» WHAT YOU WILL DO
Pictures are to be left out, and the rest of the records reproduced exactly.
SOURCE DATA section start
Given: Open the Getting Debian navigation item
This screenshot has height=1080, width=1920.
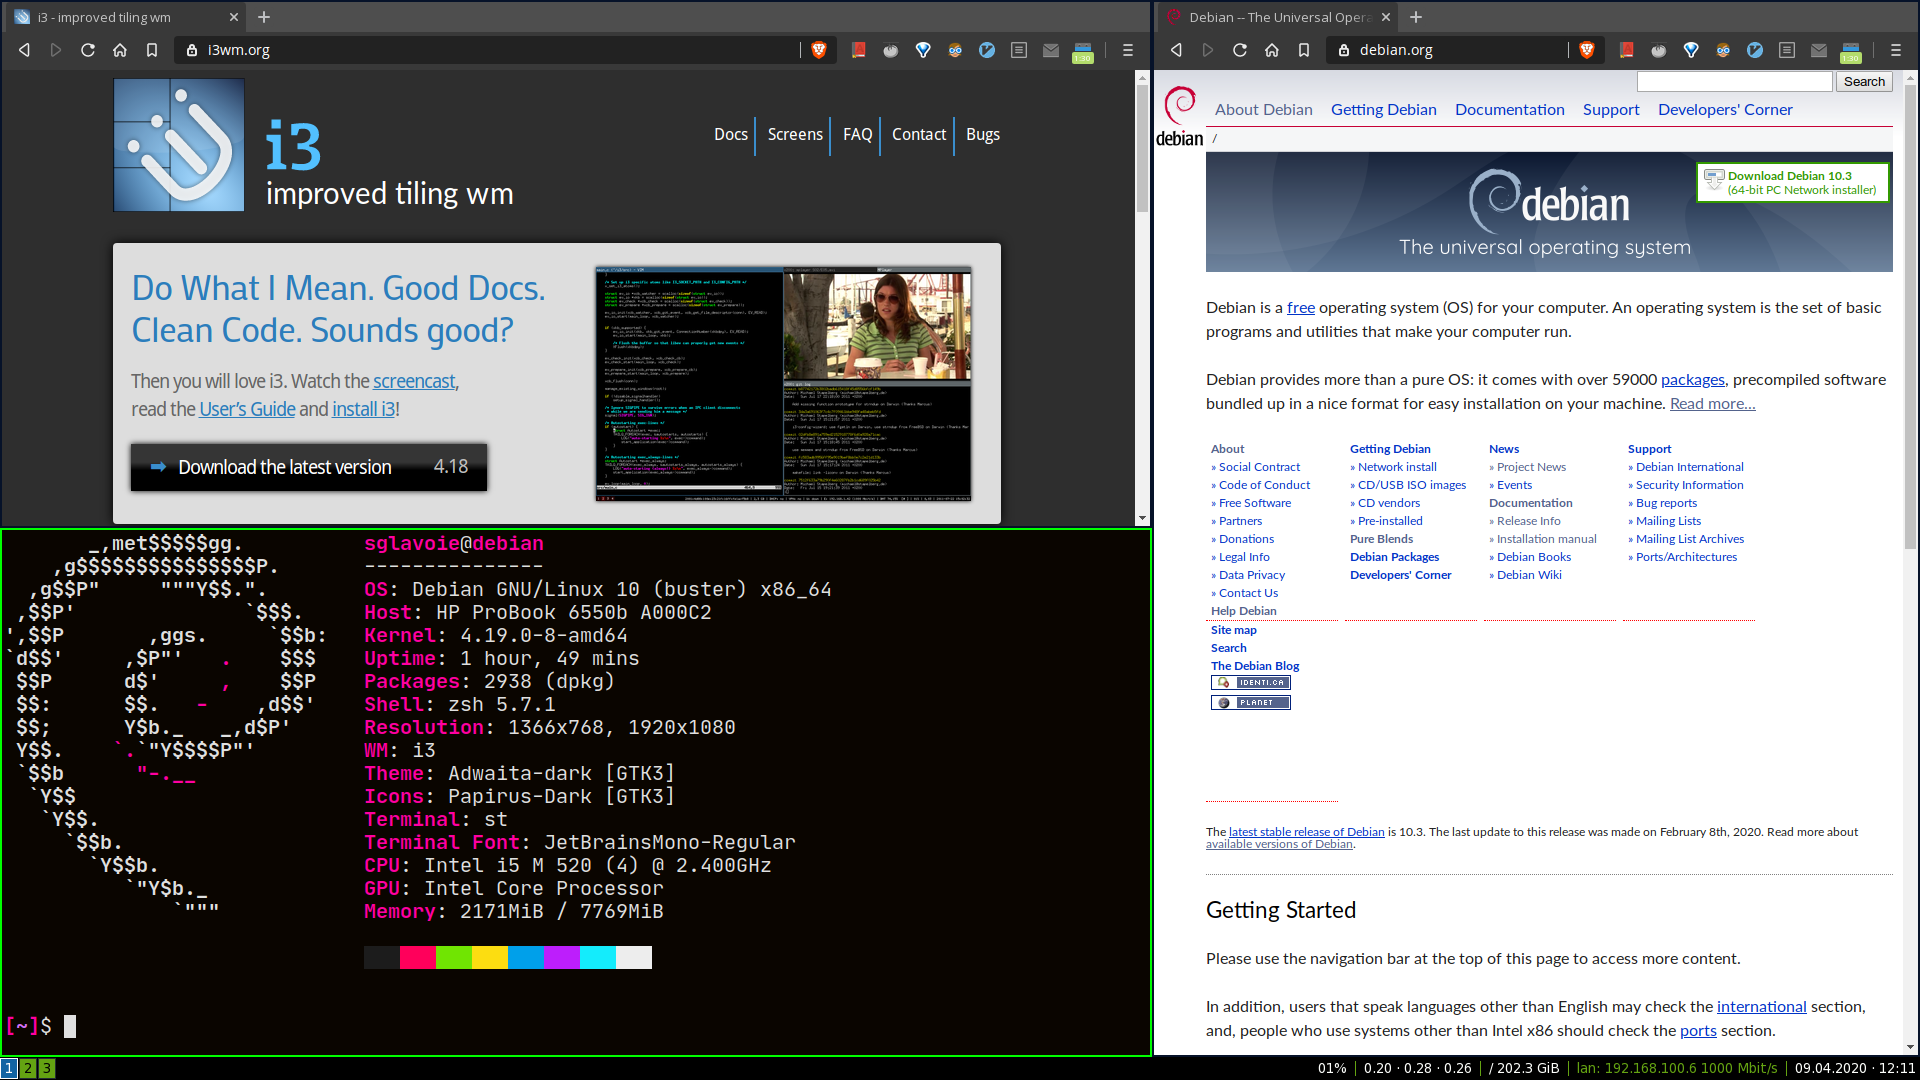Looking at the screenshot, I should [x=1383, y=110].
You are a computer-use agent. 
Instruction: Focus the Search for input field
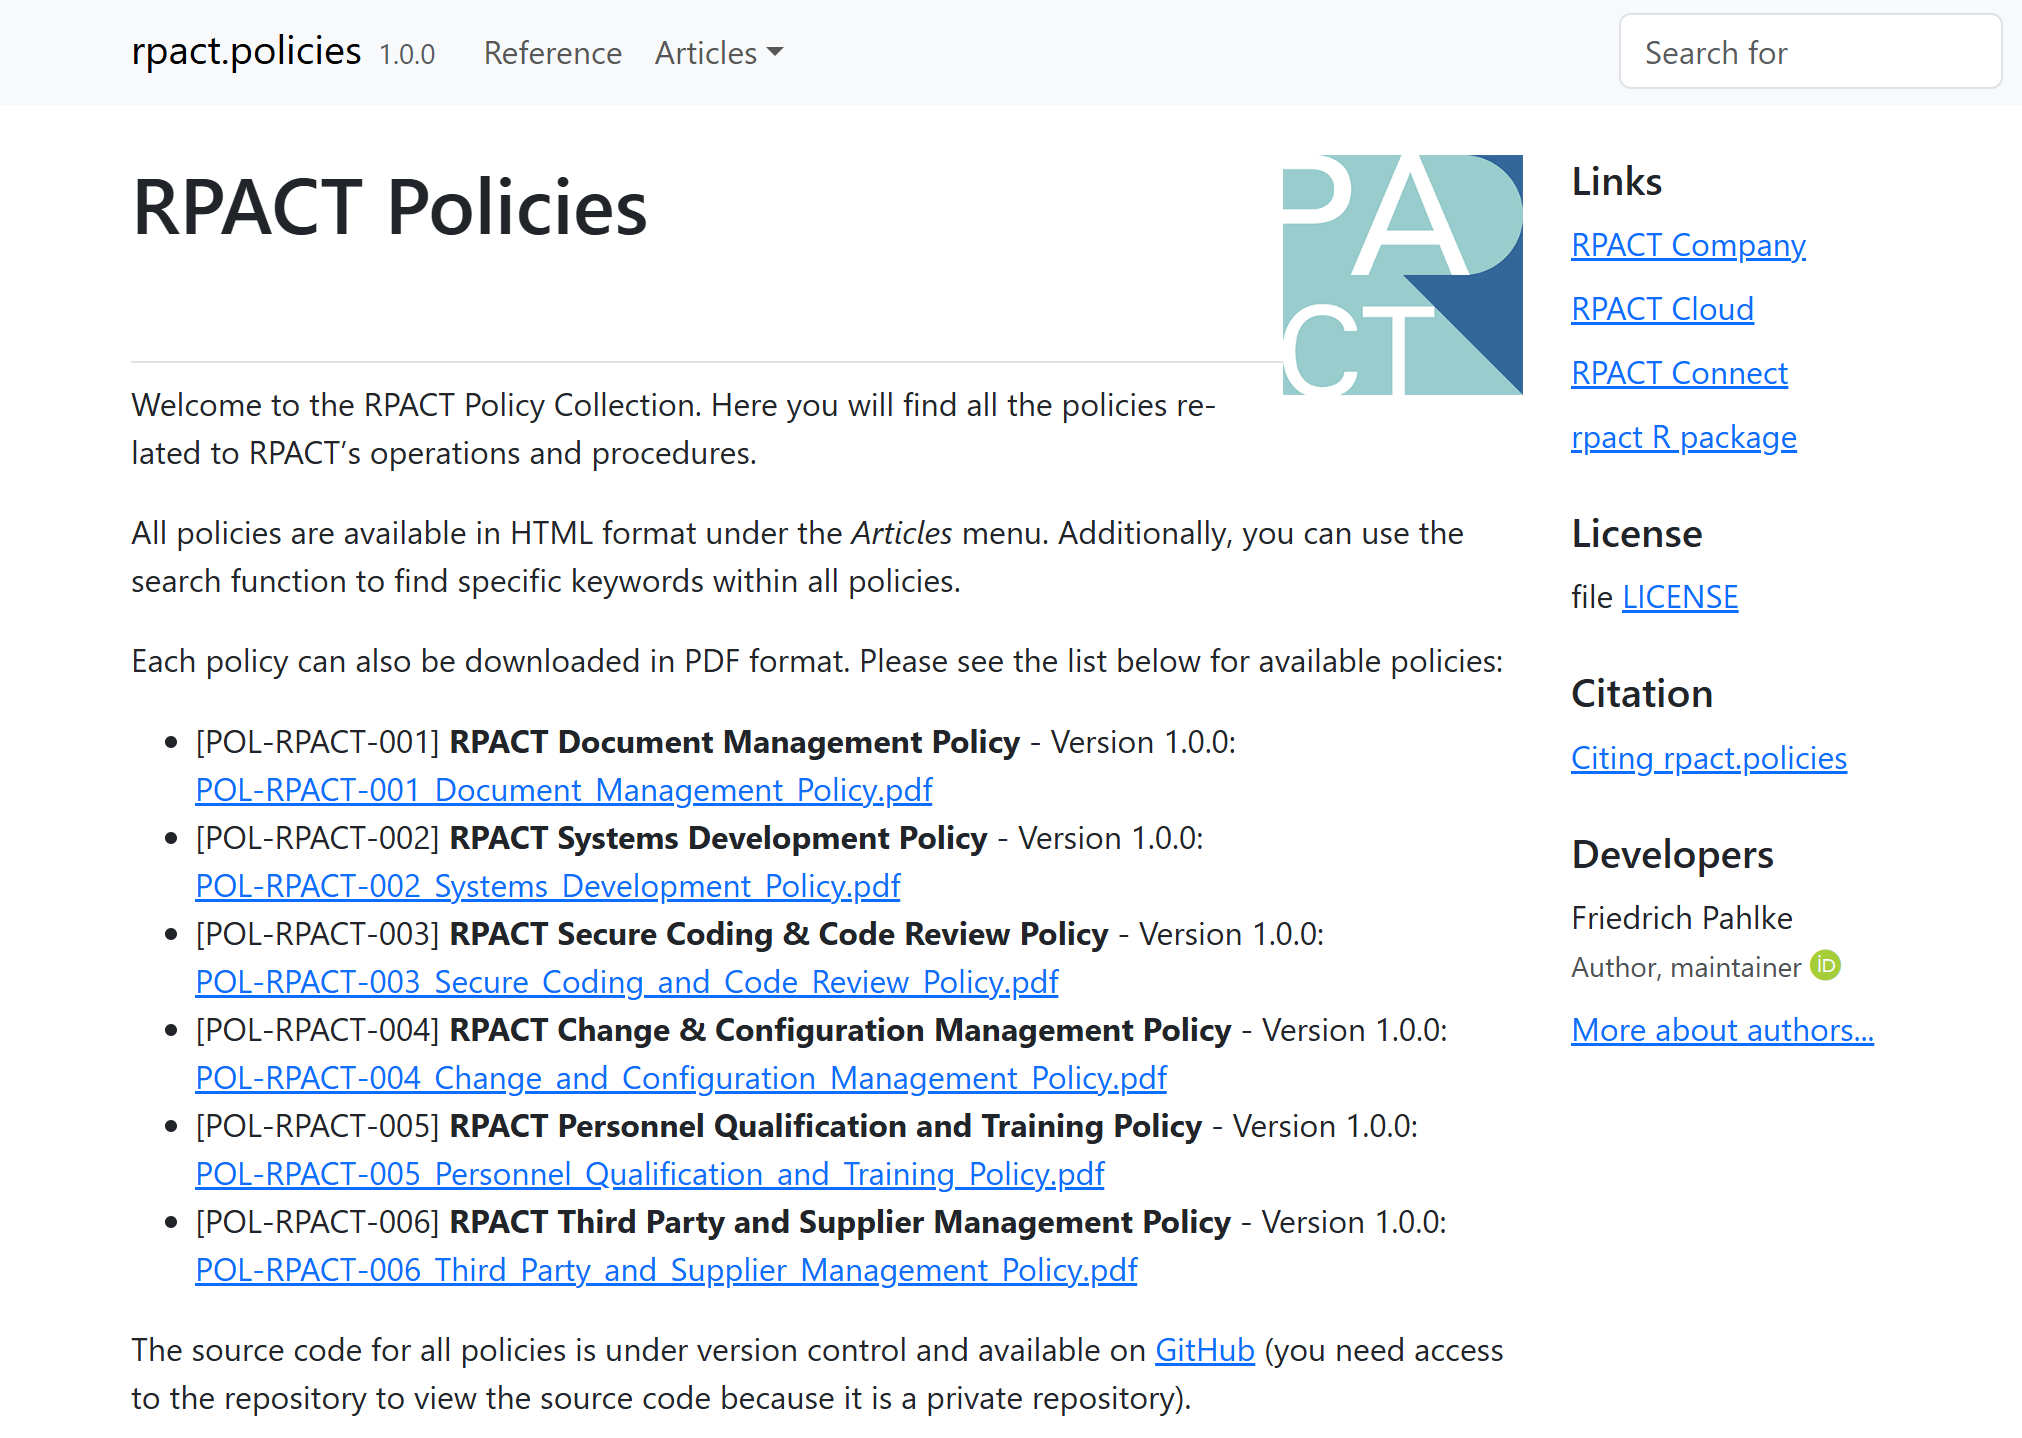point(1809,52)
SOURCE DATA section end
» TASK RESULT
Given: Open the Getting Debian navigation item
This screenshot has height=1080, width=1920.
Looking at the screenshot, I should [x=1383, y=110].
You are a computer-use agent. 
Instruction: Focus the Search for input field
point(1809,52)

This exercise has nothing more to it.